2017 update: The Spirit of the Eagle Award is now reviewed, approved, and processed by the local council. The National Service Center is no longer involved. Learn more in the 2017 Guide to Advancement.
It’s a tragic reality that some Cub Scouts, Boy Scouts and Venturers are taken from us before their time.
These young people who die in an untimely accident or illness leave behind two grieving families: their actual family and their Scouting one.
To help bring these families a small bit of comfort, the Boy Scouts of America created the posthumous Spirit of the Eagle Award. It memorializes the contributions to Scouting these young people made during their time with us.

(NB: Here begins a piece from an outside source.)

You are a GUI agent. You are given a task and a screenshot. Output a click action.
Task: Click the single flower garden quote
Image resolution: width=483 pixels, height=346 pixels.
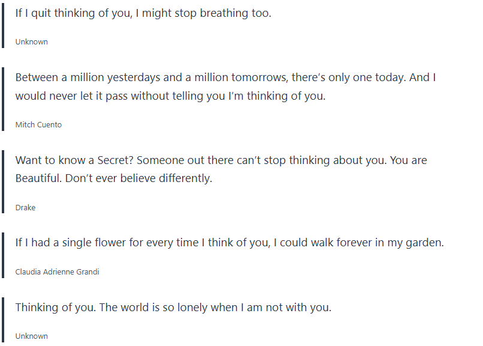click(229, 243)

A recent, devastating example came out of the Sandy Hook school shooting in December 2012. Two of the victims, Chase Kowalski and Benjamin Wheeler, were Tiger Cubs, and the BSA’s Chief Scout Executive Wayne Brock personally presented the families with the Spirit of the Eagle Award. It was a touching gesture that helped these families heal.
If, God forbid, a Scout or Venturer you know dies, there’s a process for applying for this award.
Unit committees submit an application to their local council, which reviews the request before submitting it to the National Court of Honor. The award is only eligible to youth members under the age of 21, and the application must be submitted within six months of the youth member’s death.